═════ Passage given ═════
Philo Taylor Farnsworth, specialist in cathode-ray tubes as applied
to television, first became interested in electricity through a farm
lighting system and its electric motors. Popular magazines told him
of "such a thing called television," and he linked his life
work to it.
Farnsworth was described by a friend as "an omnivorous reader of
scientific literature. While at Rigby (Idaho) high school, 1921-22,
he delved into the molecular theory of matter, electrons, the
Einstein theory, automobile engines, model airplanes and chemistry.
He went to Glen Falls, Idaho in 1923 as an electrician on a railroad,
then to Provo, Utah to work in a machine shop.
He attended high school in Provo in the fall of 1923 and devoted
spare time to study in the library maintained by Brigham Young
University. In 1924 he enrolled in the University, but at the end of
the second year, his father died and young Farnsworth left college to
help support the family.
He entered the radio business at Salt Lake City as a serviceman, but
the shop failed and he went to work in the railroad yards.
═════ Collected data ═════
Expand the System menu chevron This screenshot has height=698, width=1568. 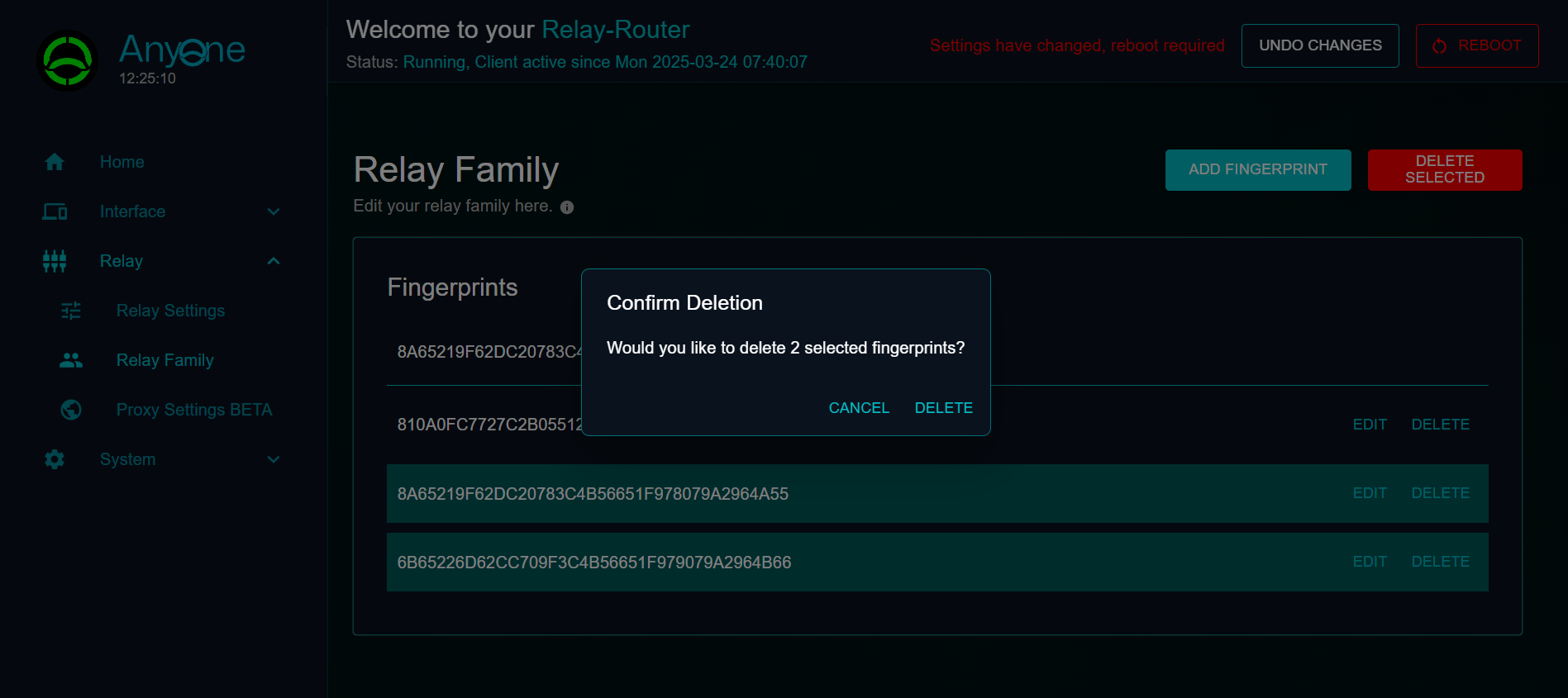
═════
• [Written task 1]: Summarize the Farnsworth passage in two sentences.
• [Written task 2]: Repeat everything in the Farnsworth passage from "He attended high" down to "support the family.".
The lines are separate material from the Farnsworth passage.

• [Correct output 1]: Philo Taylor Farnsworth, a specialist in cathode-ray tubes applied to television, first became interested in electricity through a farm lighting system and linked his life work to television after reading about it in popular magazines. A wide reader of scientific literature, he studied at high schools in Rigby and Provo and at Brigham Young University, left college after his father died to help support the family, and later worked as a radio serviceman in Salt Lake City and then in the railroad yards.

• [Correct output 2]:
He attended high school in Provo in the fall of 1923 and devoted
spare time to study in the library maintained by Brigham Young
University. In 1924 he enrolled in the University, but at the end of
the second year, his father died and young Farnsworth left college to
help support the family.